__Short exercise A__
Filter the rows below, keeping every line that contains the string "diamond". Case counts.

STATEMENT OF GOVERNMENT INTEREST

The United States Government has rights in the invention described herein pursuant to Grant No. DEOE0000072 through the Department of Energy.

FIELD OF THE INVENTION

The present invention generally relates power transmission and distribution, more specifically to transformers.

BACKGROUND OF THE INVENTION

The U.S. Environmental Protection Agency estimates losses of 60 to 80 billion kWh attributable to distribution transformer inefficiencies, which rob U.S. business and American consumers of approximately $4 billion per year. Currently, there are two basic arrangements for the iron-cores used to build distribution transformers: (1) “Core-Type” having cores assembled by stacking laminations and the transformer is completed by sliding pre-made windings; (2) Shell-Type having a continuously wound core that is cut and wrapped around the windings a few laminations at a time. In both arrangements, the finished core has air gaps that increase the magnetizing current and the no-load losses.

Toroidal transformers are not presently in use in power distribution systems. Toroidal transformers have typically exhibited unacceptable failure when subjected to the “impulse test”. To assure the quality of the insulation system, all utility-grade pieces of equipment should pass the lightning impulse test, among other tests. This test is performed in high voltage laboratories and consists of applying a set of lightning strikes of a given intensity and shape to the equipment under test. In the case of a distribution transformer, even one rated at 2.4 kV, the applied lightning impulses are of 95 kV. This test serves to give confidence to utilities that the transformer will not fail at energization or on the first electrical storm. Given the lack of experience with toroidal design at medium and high voltages, efforts have been made to develop the technology to pass the impulse tests as well as study the thermal performance and produce a sound mechanical design. Some of the design issues that have been solved include: Impulse response, matching the specification of leakage impedance, and thermal analysis. Reported problems with previous medium-high voltage toroidal transformer designs include failure to pass the impulse test, a low utilization factor, and the destruction of the core during the short-circuit test due to the strong electromagnetic forces.

SUMMARY OF THE INVENTION

One embodiment of the invention relates to toroidal transformers having an electrostatic shield. The toroidal transformers comprise a core and windings. The core is electrically floating but also includes a connection to the high voltage winding. Thus, the core also functions as the electrostatic shield by connecting it to the high-voltage terminal.

__Interface element records__
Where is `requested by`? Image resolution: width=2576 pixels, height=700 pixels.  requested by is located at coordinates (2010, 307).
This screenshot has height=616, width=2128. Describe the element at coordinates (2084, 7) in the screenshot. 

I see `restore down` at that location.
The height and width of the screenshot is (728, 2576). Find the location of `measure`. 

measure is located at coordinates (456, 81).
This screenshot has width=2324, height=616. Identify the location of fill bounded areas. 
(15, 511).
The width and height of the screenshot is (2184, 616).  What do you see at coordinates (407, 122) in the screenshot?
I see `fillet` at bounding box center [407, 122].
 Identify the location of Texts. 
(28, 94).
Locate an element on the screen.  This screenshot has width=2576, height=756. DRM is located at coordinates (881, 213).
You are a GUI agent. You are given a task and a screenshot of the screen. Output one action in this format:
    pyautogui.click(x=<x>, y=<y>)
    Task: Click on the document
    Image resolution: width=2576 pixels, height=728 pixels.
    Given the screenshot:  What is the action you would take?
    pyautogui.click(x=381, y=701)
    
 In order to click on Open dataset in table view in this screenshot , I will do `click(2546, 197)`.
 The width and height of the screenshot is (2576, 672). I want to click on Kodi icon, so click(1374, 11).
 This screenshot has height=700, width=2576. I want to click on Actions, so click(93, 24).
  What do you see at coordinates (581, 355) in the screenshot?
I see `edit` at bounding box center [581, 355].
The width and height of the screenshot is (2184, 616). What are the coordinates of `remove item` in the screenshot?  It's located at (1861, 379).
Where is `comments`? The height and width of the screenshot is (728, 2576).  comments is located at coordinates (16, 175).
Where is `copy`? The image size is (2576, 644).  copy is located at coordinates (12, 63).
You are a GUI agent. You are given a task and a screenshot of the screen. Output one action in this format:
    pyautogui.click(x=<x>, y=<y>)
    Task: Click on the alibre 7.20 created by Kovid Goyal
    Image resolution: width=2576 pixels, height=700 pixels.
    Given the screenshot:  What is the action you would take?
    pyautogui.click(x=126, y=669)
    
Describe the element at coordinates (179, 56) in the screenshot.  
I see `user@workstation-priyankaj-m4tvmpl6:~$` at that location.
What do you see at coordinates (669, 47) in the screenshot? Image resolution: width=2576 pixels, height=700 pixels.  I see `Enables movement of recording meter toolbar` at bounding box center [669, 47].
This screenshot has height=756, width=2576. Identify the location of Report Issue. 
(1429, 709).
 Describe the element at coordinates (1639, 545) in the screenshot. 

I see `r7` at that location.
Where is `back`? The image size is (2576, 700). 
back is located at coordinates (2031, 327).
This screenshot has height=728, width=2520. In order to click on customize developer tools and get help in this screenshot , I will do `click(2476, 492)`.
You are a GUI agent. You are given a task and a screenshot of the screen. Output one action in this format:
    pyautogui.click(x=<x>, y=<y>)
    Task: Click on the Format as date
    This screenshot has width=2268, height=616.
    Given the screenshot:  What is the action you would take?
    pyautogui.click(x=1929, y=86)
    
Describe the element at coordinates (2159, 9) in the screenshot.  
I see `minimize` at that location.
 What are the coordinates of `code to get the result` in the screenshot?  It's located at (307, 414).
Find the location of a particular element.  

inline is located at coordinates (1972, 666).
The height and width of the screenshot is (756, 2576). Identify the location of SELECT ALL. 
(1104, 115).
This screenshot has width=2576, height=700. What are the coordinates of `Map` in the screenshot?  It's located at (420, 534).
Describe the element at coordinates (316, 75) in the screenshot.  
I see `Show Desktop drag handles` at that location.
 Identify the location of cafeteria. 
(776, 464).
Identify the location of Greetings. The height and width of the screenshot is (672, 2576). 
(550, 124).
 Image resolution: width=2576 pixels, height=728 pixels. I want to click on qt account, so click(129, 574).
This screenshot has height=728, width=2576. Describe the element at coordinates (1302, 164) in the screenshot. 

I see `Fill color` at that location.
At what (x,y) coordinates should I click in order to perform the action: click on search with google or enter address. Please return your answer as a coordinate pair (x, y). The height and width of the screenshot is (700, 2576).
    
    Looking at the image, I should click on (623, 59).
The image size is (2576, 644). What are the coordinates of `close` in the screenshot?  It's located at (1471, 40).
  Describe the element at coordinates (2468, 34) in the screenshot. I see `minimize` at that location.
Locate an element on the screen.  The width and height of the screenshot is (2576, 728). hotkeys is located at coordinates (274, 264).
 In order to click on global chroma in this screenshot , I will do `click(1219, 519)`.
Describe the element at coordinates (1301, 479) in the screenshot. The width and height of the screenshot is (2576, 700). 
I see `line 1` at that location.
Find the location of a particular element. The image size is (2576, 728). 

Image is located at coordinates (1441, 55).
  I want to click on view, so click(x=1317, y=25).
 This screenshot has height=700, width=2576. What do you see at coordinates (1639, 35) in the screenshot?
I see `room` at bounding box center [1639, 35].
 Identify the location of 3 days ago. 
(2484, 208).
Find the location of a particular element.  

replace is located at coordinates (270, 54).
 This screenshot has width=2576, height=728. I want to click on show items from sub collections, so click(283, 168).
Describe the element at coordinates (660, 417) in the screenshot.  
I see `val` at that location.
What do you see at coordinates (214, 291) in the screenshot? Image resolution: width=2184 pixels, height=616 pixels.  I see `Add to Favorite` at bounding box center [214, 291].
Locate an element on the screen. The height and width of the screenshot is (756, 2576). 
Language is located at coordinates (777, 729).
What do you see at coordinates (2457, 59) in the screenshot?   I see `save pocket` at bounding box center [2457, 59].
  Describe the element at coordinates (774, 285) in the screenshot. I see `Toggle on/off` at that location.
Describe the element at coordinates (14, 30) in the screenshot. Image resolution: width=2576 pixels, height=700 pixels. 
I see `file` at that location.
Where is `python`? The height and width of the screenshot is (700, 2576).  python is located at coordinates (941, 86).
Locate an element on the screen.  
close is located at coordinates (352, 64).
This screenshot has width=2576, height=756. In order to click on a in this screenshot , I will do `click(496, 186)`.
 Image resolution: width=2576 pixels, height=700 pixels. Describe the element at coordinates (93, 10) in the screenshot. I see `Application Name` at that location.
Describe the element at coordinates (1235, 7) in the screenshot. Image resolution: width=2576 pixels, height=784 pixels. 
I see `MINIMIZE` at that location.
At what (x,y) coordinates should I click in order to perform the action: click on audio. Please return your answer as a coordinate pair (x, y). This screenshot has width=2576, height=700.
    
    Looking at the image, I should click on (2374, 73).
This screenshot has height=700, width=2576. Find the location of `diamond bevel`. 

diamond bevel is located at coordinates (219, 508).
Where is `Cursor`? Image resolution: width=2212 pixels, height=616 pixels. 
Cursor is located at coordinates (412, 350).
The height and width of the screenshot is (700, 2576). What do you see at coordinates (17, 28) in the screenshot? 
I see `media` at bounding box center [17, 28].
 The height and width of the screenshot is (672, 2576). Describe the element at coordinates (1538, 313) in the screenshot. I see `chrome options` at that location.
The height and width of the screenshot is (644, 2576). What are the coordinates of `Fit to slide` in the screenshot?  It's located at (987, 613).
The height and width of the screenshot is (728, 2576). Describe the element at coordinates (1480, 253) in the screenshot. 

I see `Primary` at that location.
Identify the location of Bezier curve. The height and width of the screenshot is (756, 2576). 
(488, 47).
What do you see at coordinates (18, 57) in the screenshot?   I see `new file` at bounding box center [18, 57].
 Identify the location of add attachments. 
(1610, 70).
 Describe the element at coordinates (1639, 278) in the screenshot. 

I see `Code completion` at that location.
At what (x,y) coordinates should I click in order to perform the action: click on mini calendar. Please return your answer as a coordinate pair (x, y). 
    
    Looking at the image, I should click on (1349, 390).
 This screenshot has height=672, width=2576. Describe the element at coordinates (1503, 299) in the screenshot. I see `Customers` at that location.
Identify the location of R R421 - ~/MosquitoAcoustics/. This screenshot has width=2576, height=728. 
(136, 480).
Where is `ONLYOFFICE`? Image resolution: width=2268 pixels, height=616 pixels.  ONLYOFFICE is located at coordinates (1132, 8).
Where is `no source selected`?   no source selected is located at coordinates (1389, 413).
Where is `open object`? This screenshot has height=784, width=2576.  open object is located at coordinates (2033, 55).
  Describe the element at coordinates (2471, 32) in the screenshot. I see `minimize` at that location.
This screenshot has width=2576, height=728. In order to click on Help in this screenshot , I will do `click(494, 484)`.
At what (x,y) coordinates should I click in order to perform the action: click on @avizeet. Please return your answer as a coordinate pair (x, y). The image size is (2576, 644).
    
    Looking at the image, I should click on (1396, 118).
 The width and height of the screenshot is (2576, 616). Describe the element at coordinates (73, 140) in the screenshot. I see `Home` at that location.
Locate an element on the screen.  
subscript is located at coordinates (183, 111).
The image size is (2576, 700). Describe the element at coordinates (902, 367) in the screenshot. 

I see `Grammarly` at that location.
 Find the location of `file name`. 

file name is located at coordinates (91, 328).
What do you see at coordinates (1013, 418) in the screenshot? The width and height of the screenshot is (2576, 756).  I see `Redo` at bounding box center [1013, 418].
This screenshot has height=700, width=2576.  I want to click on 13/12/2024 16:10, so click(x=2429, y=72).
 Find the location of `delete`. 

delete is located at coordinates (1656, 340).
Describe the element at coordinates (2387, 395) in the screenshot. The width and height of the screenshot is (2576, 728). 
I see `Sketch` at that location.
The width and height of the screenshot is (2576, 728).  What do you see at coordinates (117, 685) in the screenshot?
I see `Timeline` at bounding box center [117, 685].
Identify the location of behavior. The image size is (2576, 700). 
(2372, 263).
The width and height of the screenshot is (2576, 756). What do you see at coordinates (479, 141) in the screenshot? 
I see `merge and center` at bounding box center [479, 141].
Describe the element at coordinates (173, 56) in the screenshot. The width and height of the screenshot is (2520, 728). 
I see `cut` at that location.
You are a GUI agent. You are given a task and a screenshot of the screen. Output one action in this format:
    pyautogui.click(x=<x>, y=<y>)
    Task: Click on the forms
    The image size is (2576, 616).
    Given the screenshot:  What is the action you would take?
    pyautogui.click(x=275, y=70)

__Short exercise B__
Answer these questions about the toroidal transformer text above:
(i) Under which grant number does the U.S. Government have rights in the invention?
(ii) What voltage are the lightning impulses applied to a distribution transformer rated at 2.4 kV?
(iii) In the summary, what part of the transformer also functions as the electrostatic shield?

__Written reply A__
This screenshot has height=700, width=2576. Find the location of `diamond bevel`. 
diamond bevel is located at coordinates (219, 508).

__Written reply B__
(i) Grant No. DEOE0000072, through the Department of Energy.
(ii) 95 kV.
(iii) The core, when it is connected to the high-voltage terminal.